**EXTRACT:**
- - - -

Henry Viii And Anne Boleyn

February 16, 2012 by staff 

Henry Viii And Anne Boleyn, Anne Boleyn is one of the most famous queens in English history, though she ruled for just three years. The daughter of an ambitious knight and niece of the duke of Norfolk, Anne spent her adolescence in France. When she returned to England, her wit and style were her greatest charms.

She had a circle of admirers and became secretly engaged to Henry Percy. She also entered the service of Katharine of Aragon. But she soon caught the eye of Henry VIII. He ordered Percy from court and tried to make Anne his mistress.

She refused. Her sister, Mary, had been the king’s mistress and gained little from it but scandal. Her hopes with Percy dashed, Anne demanded that the king marry her. She waited nearly seven years for Henry to obtain an annulment.

It finally took an irrevocable breach with the Holy See before they wed in 1533. But she was unable to give Henry the son he desperately needed and their marriage ended tragically for Anne. She was executed on patently false charges of witchcraft, incest and adultery on 19 May 1536. Her daughter, Elizabeth, would become England’s greatest queen.

Anne Boleyn’s birthdate is unknown; even the year is widely debated. General opinion now favors 1501 or 1502, though some historians persuasively argue for 1507. She was probably born at Blickling Hall in Norfolk. Her father was Sir Thomas Boleyn, a minor courtier with a talent for foreign languages; he was of London merchant stock and eager to advance in the world. Like most men, he chose to marry well. His bride was Elizabeth Howard, daughter of the second duke of Norfolk and sister of the third duke.

Anne had two surviving siblings, Mary and George. Their birthdates are also unknown, as is the order of their births. We only know that all three Boleyn siblings were close in age.

In 1514, Henry VIII married his youngest sister, Mary, to the aged king of France. Anne accompanied the Tudor princess as a very young lady-in-waiting and she remained in France after the French king died and Mary Tudor returned home.

Anne gained the subsequent honor of being educated under the watchful eye of the new French queen Claude. This education had a uniquely French emphasis upon fashion and flirtation, though more intellectual skills were not neglected. Anne became an accomplished musician, singer and dancer.

In 1521 or early 1522, with war between England and France imminent, Anne returned home. When she first caught Henry VIII’s eye is unknown.

He was originally attracted to her sister, Mary who came to court before Anne. She was the king’s mistress in the early 1520s and, as a mark of favor, her father was elevated to the peerage as viscount Rochfort/Rochford in 1525.

Mary herself would leave court with only a dull marriage, and possibly the king’s illegitimate son, as her reward. Anne learned much from her sister’s example.

Anne’s first years at court were spent in service to Henry VIII’s first wife, Katharine of Aragon. She became quite popular among the younger men. She was not considered a great beauty; her sister occupied that position in the family, but even Mary was merely deemed ‘pretty’.

Hostile chroniclers described Anne as plain, sallow, and possessing two distinct flaws – a large mole on the side of her neck and an extra finger on her left hand. Such praise as she received focused on her style, her wit and charm; she was quick-tempered and spirited.

Her most remarkable physical attributes were her large dark eyes and long black hair.

- - - -

(Stored items)
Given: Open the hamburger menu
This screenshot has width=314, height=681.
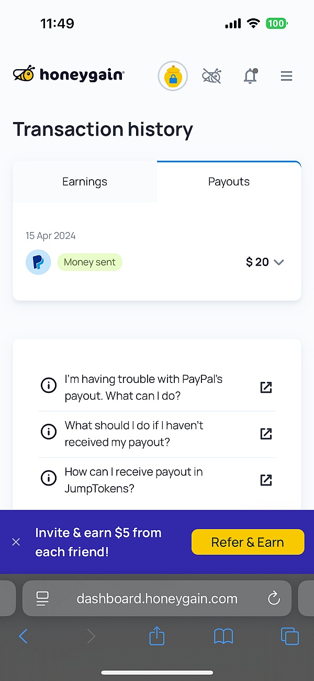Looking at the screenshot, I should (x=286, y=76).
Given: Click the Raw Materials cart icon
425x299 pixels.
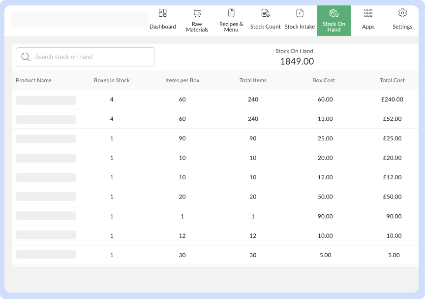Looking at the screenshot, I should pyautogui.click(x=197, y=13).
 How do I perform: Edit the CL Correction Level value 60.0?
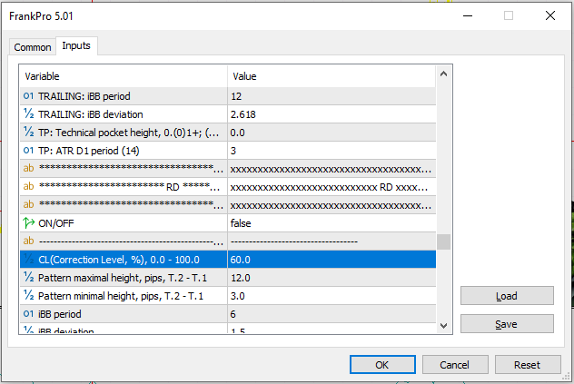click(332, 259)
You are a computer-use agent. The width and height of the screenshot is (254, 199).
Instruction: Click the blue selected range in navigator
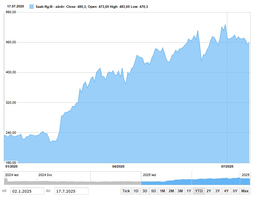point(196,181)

- - - -

Copy the passage on Anne Boleyn word for word from "In 1514, Henry" to "Rochfort/Rochford in 1525.". Rely only on the passage on Anne Boleyn.

**ANSWER TO THIS TASK:**
In 1514, Henry VIII married his youngest sister, Mary, to the aged king of France. Anne accompanied the Tudor princess as a very young lady-in-waiting and she remained in France after the French king died and Mary Tudor returned home.

Anne gained the subsequent honor of being educated under the watchful eye of the new French queen Claude. This education had a uniquely French emphasis upon fashion and flirtation, though more intellectual skills were not neglected. Anne became an accomplished musician, singer and dancer.

In 1521 or early 1522, with war between England and France imminent, Anne returned home. When she first caught Henry VIII’s eye is unknown.

He was originally attracted to her sister, Mary who came to court before Anne. She was the king’s mistress in the early 1520s and, as a mark of favor, her father was elevated to the peerage as viscount Rochfort/Rochford in 1525.